### Description de la tâche
Rassemblez toutes les lignes du matériel ci-dessous où figure la chaîne « target », puis recopiez chacune d'elles intégralement.

### Données fournies
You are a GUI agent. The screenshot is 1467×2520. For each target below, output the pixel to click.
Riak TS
---
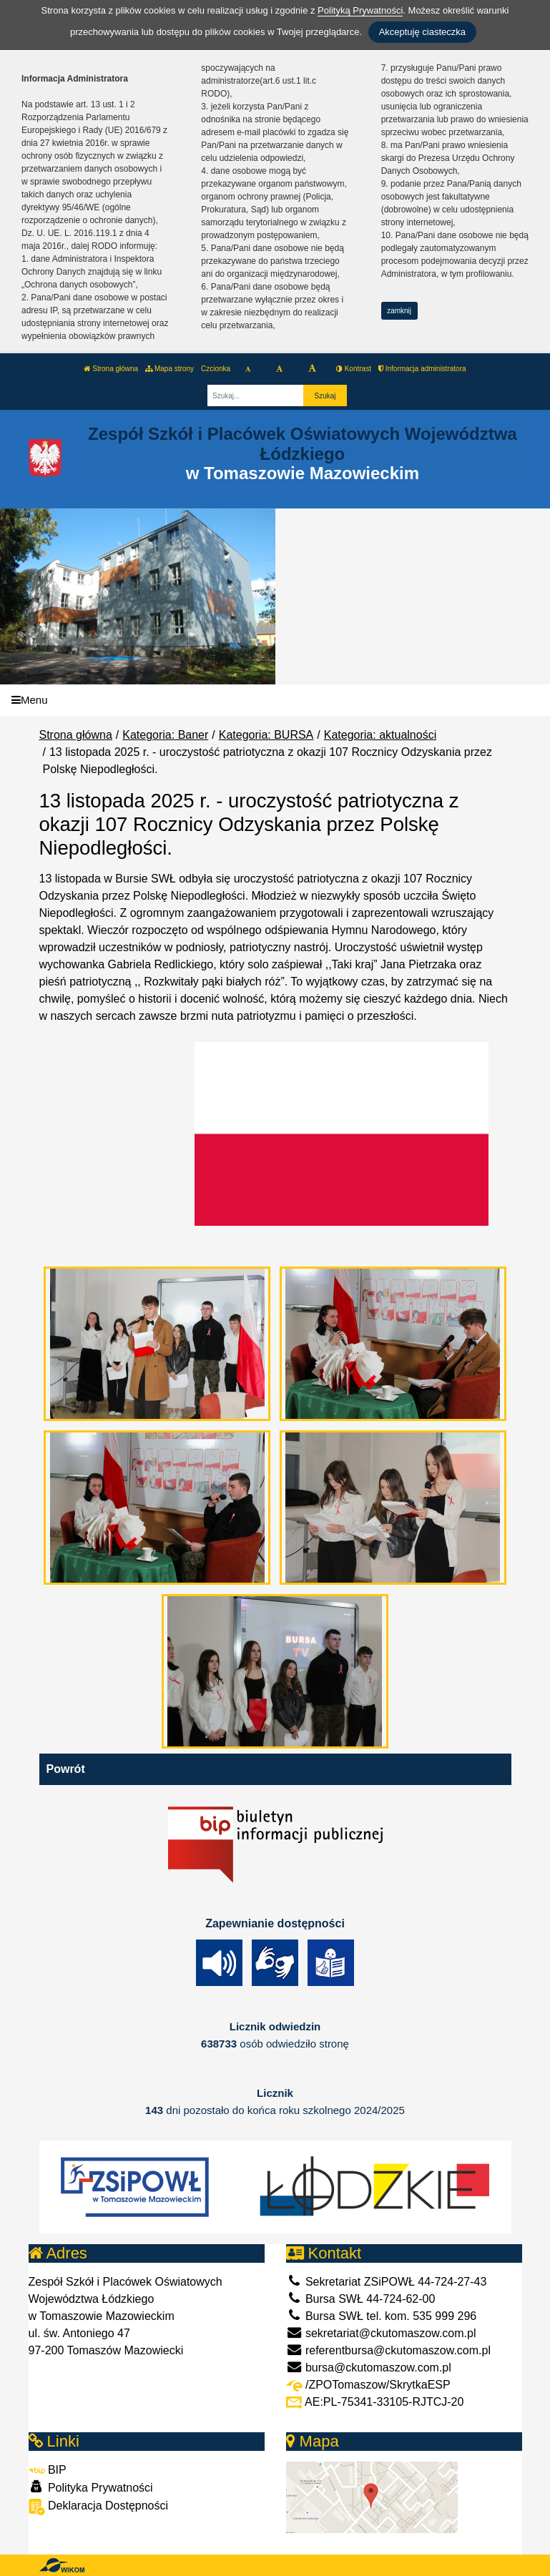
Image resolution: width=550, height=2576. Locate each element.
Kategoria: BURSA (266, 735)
...
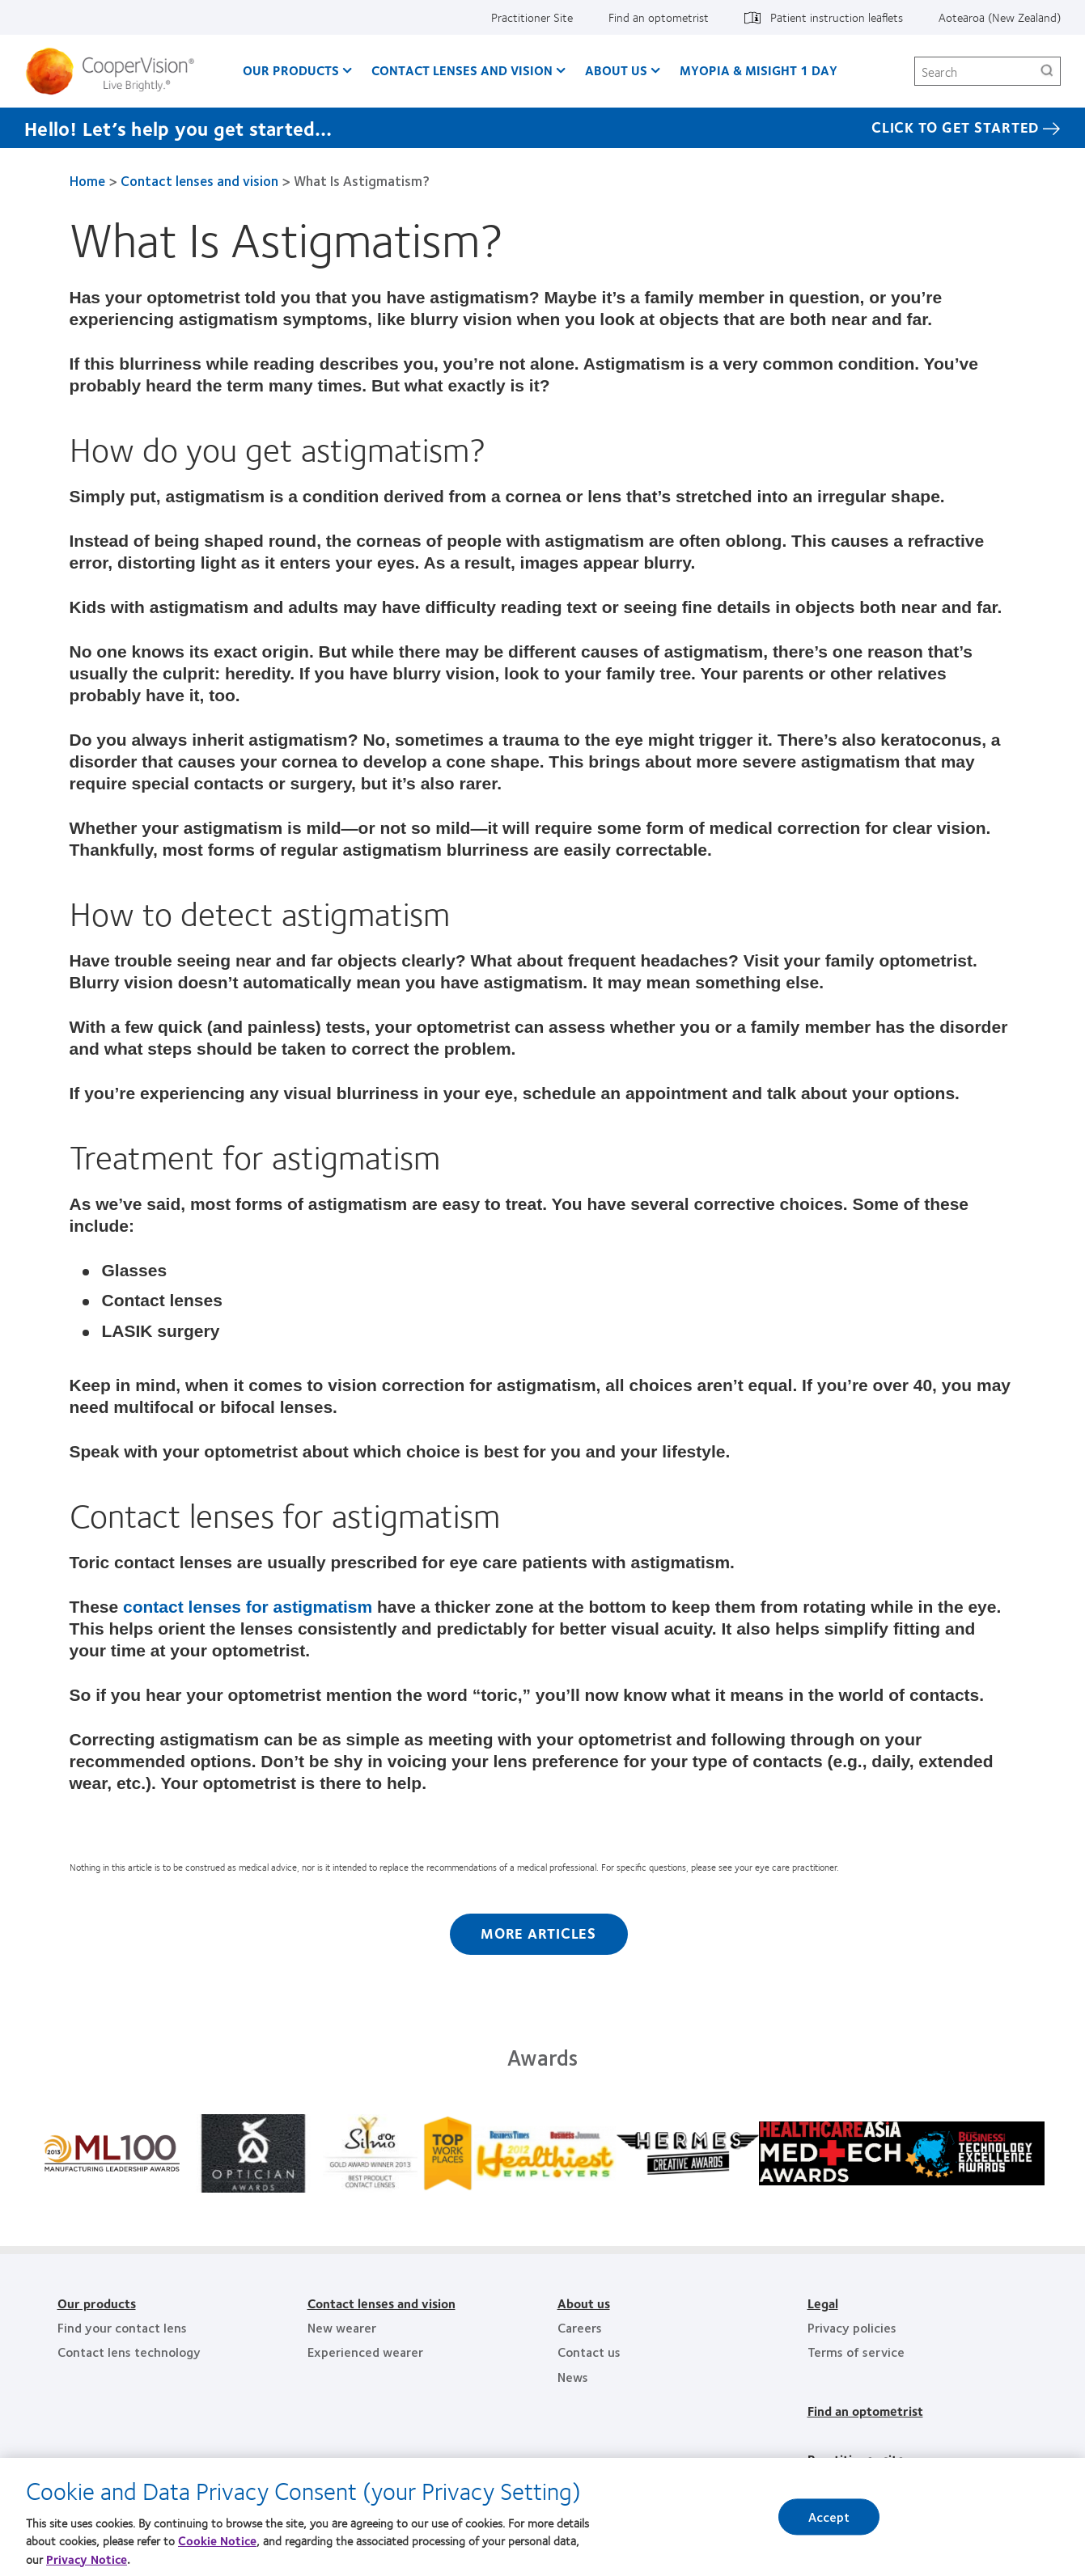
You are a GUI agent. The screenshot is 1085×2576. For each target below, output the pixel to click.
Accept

### Réponse complète
You are a GUI agent. The screenshot is 1467×2520. For each target below, output the pixel to click.
You are a GUI agent. The screenshot is 1085×2576. For each target below, output the pixel to click.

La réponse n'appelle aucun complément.